Information supplied:
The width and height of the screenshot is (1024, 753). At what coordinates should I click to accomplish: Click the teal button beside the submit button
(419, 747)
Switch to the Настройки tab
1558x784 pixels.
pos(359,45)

Exercise prompt: Please rewrite the items above as a numbered list, leaving out any blank lines.

Result of the exercise:
1. The width and height of the screenshot is (1024, 753). At what coordinates should I click to accomplish: Click the teal button beside the submit button
2. (419, 747)
3. Switch to the Настройки tab
4. 1558x784 pixels.
5. pos(359,45)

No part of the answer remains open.